▶ **取り組む課題**:
1 – デジタル政府についての文章のうち、「北欧の小さな国エストニアは電」から始まり「方法を見つけ出すことでした。」まで続く部分を、一字も変えずに書き写してください。
2 – デジタル政府についての文章によると、平井卓也デジタル担当大臣は、この国のデジタル化にどれくらいかかると言っていますか。
3 – デジタル政府についての文章を、最後の文の後から書き進めてください。

▶ **提供テキスト**:
________________
看板政策の1つにデジタル改革を掲げ、かつ安倍政権の継承を明言し船出を果たした菅内閣。デジタル化の機運はかつてないほどの高まりを見せているようにも感じられますが、総理の思惑通りすんなりと進むのでしょうか。今回のメルマガ『国家権力&メディア一刀両断』では元全国紙社会部記者の新 恭さんが、前政権から続く隠蔽体質を改めぬ限り、デジタル化に欠かせない国民からの政府への信頼を得ることは不可能とし、菅内閣がまず正面から向き合うべきこと、国民に示すべきことを記しています。

菅首相の隠ぺい体質はデジタル化の最大の障壁

平井卓也デジタル担当大臣は、この国のデジタル化に5年はかかると言う。ただでさえ遅れているのに、そんなにかかるのか。

いや、それさえも眉唾ものかもしれない。なぜなら、情報公開に後ろ向きの政権だからである。

安倍前政権を継承するといって憚らない菅政権。官房長官時代の菅氏ときたら、モリ・カケ・サクラといった安倍首相がらみの疑惑について徹底して国民への説明を拒んできたのだ。

森友疑惑の公文書改ざんについて、自ら命を絶った近畿財務局職員の妻が再調査を求めても、菅首相は調査は終わっていると素知らぬ顔だ。隠ぺい体質が菅首相にはしみ込んでいる。

デジタル政府には、マイナンバーカードの普及が不可欠だ。それは政府への信頼があってこそ可能なのだ。国に個人情報が筒抜けになることへの不安を払拭できないかぎり、マイナンバーカードを安心して使う気にはなれない。それでは、デジタル庁をつくっても、これまで通り、何も進まないだろう。

北欧の小さな国エストニアは電子立国といわれるデジタル先進国だが、それが可能になったのは、情報を包み隠さず国民に知らせる政府に信頼が寄せられているからだ。日本のマイナンバーにあたる国民ID番号とIDカードから個人情報が政府に悪用されたり、データが漏れ出したりする心配をする必要のないシステムになっているのだ。

未来型国家エストニアの挑戦 電子政府がひらく世界』(ラウル・アリキヴィ、前田陽二共著)という本が出版され、デジタル化社会では世界の最先端を走るエストニアの取り組みが紹介されている。

その冒頭に、エストニア政府CIO、ターヴィ・コトカ氏が「発刊に寄せて」という文を寄稿しているが、それを読むと、なぜエストニアにデジタル化が進んだのか、その歩みがよくわかる。

エストニアでは130万人の国民がスイスやオランダよりも広い国土に点在して暮らしている。1991年にソ連の占領が終わって独立すると、独自の立法システムの開発をスタートした。ちょうどインターネットが発展する時期と重なっていた。「インターネットは国が小さな経済力で広い国土で効果的に機能するための唯一の方法でした」とコトカ氏はいう。

インターネットを活用して国づくりをするうえで避けて通れないのは、「認証」の問題だ。

コンピュータを操作している本人の身元を認証するために、政府は市民のための安全なデジタル・アイデンティティを開発する必要があった。…北欧の国々には数十年間前から、国民のためのユニークな識別子(国民ID番号)が存在し…国民ID番号の問題で混乱することはありませんでした。…最大の課題は、人々が電子サービスを利用し、安全なeIDカードを利用する方法を見つけ出すことでした。
________________
語句や要素の検索に関する項目
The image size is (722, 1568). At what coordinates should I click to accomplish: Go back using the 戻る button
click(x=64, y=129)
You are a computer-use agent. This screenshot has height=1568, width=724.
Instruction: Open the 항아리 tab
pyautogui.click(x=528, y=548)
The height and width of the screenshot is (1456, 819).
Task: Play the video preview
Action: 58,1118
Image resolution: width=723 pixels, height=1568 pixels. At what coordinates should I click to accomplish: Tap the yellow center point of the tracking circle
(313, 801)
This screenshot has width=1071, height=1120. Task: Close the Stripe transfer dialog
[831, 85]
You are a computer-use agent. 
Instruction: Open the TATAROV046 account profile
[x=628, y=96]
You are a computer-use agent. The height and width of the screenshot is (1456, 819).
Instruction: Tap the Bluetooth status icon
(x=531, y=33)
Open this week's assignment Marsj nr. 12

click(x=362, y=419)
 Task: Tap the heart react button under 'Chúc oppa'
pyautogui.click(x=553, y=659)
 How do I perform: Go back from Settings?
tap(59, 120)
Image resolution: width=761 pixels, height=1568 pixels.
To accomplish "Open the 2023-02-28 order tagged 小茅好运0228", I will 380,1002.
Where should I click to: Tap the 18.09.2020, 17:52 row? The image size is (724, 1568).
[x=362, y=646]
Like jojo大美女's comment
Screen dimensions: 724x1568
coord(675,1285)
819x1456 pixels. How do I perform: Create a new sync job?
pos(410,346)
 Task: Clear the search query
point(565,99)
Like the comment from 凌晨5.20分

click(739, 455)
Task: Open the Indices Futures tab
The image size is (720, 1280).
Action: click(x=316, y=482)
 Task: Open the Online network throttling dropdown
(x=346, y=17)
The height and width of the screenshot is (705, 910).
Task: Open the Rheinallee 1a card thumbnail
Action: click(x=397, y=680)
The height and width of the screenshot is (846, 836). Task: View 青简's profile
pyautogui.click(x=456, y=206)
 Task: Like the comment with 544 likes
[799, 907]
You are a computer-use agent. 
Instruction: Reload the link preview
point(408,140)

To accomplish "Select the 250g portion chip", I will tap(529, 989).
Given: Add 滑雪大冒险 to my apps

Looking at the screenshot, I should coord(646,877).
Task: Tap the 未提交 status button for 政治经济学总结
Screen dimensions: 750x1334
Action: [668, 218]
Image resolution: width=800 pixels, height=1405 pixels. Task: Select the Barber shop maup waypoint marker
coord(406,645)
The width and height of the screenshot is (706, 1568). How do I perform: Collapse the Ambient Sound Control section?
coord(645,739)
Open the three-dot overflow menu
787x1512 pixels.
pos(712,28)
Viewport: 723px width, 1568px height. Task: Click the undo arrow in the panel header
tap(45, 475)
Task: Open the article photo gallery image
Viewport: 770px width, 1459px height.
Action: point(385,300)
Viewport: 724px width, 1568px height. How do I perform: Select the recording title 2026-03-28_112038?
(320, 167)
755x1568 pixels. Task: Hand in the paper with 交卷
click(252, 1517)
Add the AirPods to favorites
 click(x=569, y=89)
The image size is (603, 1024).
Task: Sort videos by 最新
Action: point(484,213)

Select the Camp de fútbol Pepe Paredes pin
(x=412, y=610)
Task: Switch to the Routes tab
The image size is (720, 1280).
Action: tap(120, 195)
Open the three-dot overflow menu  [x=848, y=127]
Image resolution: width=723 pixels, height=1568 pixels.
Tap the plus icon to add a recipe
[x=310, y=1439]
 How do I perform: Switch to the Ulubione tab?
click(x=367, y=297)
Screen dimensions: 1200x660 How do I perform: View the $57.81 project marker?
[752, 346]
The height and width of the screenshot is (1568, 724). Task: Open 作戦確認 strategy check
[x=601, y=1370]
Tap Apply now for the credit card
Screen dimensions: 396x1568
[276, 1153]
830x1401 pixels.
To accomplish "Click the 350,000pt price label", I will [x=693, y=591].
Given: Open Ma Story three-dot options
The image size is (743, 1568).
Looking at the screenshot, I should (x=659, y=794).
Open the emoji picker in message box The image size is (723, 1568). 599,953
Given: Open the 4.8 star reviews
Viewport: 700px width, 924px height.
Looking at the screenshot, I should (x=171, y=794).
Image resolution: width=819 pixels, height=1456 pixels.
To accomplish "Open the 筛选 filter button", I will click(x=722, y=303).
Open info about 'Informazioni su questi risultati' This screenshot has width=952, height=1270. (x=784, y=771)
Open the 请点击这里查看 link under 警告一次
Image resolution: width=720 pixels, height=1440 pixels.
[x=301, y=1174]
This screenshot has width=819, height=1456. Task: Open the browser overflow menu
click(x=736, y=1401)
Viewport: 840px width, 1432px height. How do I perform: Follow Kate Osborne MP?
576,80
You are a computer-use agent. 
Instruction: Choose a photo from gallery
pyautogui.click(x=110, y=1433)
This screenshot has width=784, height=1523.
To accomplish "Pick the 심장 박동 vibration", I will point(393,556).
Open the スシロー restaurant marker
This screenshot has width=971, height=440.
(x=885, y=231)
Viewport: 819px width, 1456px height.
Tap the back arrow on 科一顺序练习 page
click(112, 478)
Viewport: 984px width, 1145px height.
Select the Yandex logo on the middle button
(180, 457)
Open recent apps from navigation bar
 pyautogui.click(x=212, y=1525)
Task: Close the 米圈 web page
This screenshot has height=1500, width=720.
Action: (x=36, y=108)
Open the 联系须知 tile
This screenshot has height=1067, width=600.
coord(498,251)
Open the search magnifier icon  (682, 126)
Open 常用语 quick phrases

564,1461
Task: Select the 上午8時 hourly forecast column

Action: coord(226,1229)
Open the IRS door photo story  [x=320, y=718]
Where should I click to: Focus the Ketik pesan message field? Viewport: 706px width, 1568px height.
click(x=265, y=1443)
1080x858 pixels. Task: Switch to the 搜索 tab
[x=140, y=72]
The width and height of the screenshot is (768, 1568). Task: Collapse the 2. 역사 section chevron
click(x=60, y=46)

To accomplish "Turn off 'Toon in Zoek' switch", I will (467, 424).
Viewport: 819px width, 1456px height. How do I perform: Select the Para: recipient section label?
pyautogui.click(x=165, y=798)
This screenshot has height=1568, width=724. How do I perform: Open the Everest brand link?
________________
▶ **解答**:
1 –
北欧の小さな国エストニアは電子立国といわれるデジタル先進国だが、それが可能になったのは、情報を包み隠さず国民に知らせる政府に信頼が寄せられているからだ。日本のマイナンバーにあたる国民ID番号とIDカードから個人情報が政府に悪用されたり、データが漏れ出したりする心配をする必要のないシステムになっているのだ。

未来型国家エストニアの挑戦 電子政府がひらく世界』(ラウル・アリキヴィ、前田陽二共著)という本が出版され、デジタル化社会では世界の最先端を走るエストニアの取り組みが紹介されている。

その冒頭に、エストニア政府CIO、ターヴィ・コトカ氏が「発刊に寄せて」という文を寄稿しているが、それを読むと、なぜエストニアにデジタル化が進んだのか、その歩みがよくわかる。

エストニアでは130万人の国民がスイスやオランダよりも広い国土に点在して暮らしている。1991年にソ連の占領が終わって独立すると、独自の立法システムの開発をスタートした。ちょうどインターネットが発展する時期と重なっていた。「インターネットは国が小さな経済力で広い国土で効果的に機能するための唯一の方法でした」とコトカ氏はいう。

インターネットを活用して国づくりをするうえで避けて通れないのは、「認証」の問題だ。

コンピュータを操作している本人の身元を認証するために、政府は市民のための安全なデジタル・アイデンティティを開発する必要があった。…北欧の国々には数十年間前から、国民のためのユニークな識別子(国民ID番号)が存在し…国民ID番号の問題で混乱することはありませんでした。…最大の課題は、人々が電子サービスを利用し、安全なeIDカードを利用する方法を見つけ出すことでした。

2 – 5年はかかると言っています。

3 –
eIDカード、日本でいえばマイナンバーカードにあたる。これを安心して保有、使用し、デジタル化のメリットを享受するためには、個人情報の漏洩、不正使用などが起こりえないシステムの構築とともに、政府の信用が欠かせない。

エストニアではeIDカードを義務化したが、広く市民に理解され、利用されるまでに5年かかったという。それでも実現できたのは、行政の情報公開が進んでいるからだ。

たとえば、政府が作成した文書はWEB上で公開するよう法律で定められている。機密文書については、その理由を政府が開示しなければならない。権力者が国民を監視する仕組みをつくったり、情報を隠ぺいすることは非常に難しい。そのうえ、報道の自由を重視し、誰であろうとメディアに圧力をかけることができない社会風土が醸成されている。

もちろん、日本政府だってこの20年、デジタル化への意欲だけは示してきた。

2001年に、高度情報通信ネットワーク社会推進戦略本部(IT戦略本部)を設置し「5年以内に世界最先端のIT国家になる」とぶち上げた。その結果、ブロードバンドインフラについては高い水準に達した。

しかし、そのインフラを生かし、行政と国民生活の隅々まで行き渡るデジタル国家には至らない。各省がバラバラにIT投資、施策を進めたためである。その背景には、省庁や族議員とつながっている経済界の既得権益がある。

戦後日本の経済を牽引してきた鉄鋼、電気、自動車など、垂直統合型の大組織や経営思想が、その確固たる成功体験ゆえに、デジタル化への発想転換を阻んできたのだ。

業界横並びやリスク回避指向の強い大企業が、政府の過保護に頼って生きのびてきた結果、必要な淘汰や世代交代が進まなかったこともあげられるだろう。いまだに合併して企業規模を大きくすることしか思いつかず、日本のように垂直統合型の巨大製造業がなかった中国などにデジタル分野では大きく水をあけられてしまった。

再び、エストニアに目を向けてみよう。そこでは、どんなデジタル社会が出現しているのであろうか。

たとえば、会社設立。日本では多くの書類が必要で、登記申請が面倒だが、エストニアではインターネットで30分もあればこと足りる。司法書士の手を借りる必要はなさそうだ。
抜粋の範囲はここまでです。